***** TEXTO DE LECTURA *****

En una democracia, cualquier crisis de Estado como la que estamos viviendo se resuelve institucionalmente. Vaya, incluso en un régimen presidencial de ímpetus imperiales como es el de Estados Unidos. La resolución del juez John J. Sirica –varias voces lo han señalado– condujo a la caída del entonces presidente Richard Nixon. Mediante el espionaje con fines electorales, el mandatario republicano urdió el famoso Watergate. Cometió fraude y le mintió a su pueblo. Tuvo que decir adiós a la Oficina Oval.

Un ingeniero colombiano, Carlos Arturo Reina, dicta una conferencia en el quinto Congreso Internacional de Historia (lo organiza la universidad pública de Nuevo León). En su experiencia con una de las tribus de indios de Colombia ha recogido una lógica que responde de manera diferente al método y el sentido de la historia: La historia sirve para revelar el futuro.

¿Acaso México tiene un futuro que pueda ser revelado por su pasado?

El poder que entraña el presidencialismo excesivo se codea con la autocracia. Y pareciera ser no sólo la única tradición, sino el único régimen posible. Éste ha producido emperadores prehispánicos, virreyes españoles, un emperador mexicano, otro austriaco, una Alteza Serenísima, dos dictadores, un jefe-presidente, un caudillo que modificó la Constitución para poder relegirse, un Jefe Máximo y numerosos señores presidentes que lo han ejercido con tal fuerza excluyente que han dejado a la democracia fuera del sistema de gobierno.

***** FILAS *****

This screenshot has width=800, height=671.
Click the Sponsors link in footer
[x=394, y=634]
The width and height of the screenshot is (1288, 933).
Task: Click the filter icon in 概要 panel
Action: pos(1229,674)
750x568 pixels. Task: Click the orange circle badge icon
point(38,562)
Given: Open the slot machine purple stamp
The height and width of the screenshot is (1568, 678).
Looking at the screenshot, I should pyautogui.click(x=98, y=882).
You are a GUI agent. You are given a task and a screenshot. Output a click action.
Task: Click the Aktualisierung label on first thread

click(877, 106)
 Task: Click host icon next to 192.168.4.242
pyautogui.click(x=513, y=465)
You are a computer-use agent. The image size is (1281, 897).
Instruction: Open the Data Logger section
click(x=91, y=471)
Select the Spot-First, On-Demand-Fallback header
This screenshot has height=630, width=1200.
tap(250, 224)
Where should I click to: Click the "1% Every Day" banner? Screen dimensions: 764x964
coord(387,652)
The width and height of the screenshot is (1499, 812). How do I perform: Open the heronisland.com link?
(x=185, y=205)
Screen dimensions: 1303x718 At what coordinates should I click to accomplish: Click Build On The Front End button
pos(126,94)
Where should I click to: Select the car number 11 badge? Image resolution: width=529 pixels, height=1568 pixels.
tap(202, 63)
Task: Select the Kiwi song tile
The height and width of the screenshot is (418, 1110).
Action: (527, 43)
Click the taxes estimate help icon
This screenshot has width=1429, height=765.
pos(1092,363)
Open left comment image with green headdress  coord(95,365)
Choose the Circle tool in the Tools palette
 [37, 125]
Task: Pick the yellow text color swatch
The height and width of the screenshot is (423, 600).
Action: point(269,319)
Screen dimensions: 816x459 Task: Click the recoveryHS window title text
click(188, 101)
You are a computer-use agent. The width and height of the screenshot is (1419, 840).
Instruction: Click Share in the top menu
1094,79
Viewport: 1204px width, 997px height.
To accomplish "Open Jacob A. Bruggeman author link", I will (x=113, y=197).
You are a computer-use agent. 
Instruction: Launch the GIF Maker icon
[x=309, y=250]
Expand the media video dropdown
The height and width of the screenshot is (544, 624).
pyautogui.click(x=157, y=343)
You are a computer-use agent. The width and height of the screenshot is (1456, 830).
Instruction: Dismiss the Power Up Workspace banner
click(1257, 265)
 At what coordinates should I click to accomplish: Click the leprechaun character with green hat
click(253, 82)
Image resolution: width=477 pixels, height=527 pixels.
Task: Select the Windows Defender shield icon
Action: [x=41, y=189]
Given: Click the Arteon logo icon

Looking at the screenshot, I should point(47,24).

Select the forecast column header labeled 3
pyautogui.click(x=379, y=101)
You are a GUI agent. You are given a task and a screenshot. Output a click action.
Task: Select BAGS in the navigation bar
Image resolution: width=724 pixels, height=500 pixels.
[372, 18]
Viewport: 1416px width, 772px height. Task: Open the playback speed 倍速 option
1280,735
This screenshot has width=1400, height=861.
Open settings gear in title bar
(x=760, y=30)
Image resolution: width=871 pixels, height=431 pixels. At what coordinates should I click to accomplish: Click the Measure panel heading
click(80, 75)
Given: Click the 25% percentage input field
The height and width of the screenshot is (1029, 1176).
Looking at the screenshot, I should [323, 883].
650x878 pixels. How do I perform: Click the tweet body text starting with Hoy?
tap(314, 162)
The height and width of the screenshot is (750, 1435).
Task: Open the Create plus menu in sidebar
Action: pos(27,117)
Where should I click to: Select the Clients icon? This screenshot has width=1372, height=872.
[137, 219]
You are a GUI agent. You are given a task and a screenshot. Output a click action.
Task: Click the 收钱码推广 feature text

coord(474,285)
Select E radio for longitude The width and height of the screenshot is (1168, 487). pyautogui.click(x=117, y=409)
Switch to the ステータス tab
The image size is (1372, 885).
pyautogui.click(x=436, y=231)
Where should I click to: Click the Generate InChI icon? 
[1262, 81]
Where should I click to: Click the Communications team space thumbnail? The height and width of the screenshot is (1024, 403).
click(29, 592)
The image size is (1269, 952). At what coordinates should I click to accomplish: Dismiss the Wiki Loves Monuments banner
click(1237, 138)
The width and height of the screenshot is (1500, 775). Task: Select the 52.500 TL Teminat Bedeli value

*****

INSTRUCCIONES DE LA TAREA: Según el texto sobre el presidencialismo en México, ¿quién dicta una conferencia en el quinto Congreso Internacional de Historia?

RESPUESTA AL EJERCICIO: La dicta Carlos Arturo Reina, un ingeniero colombiano.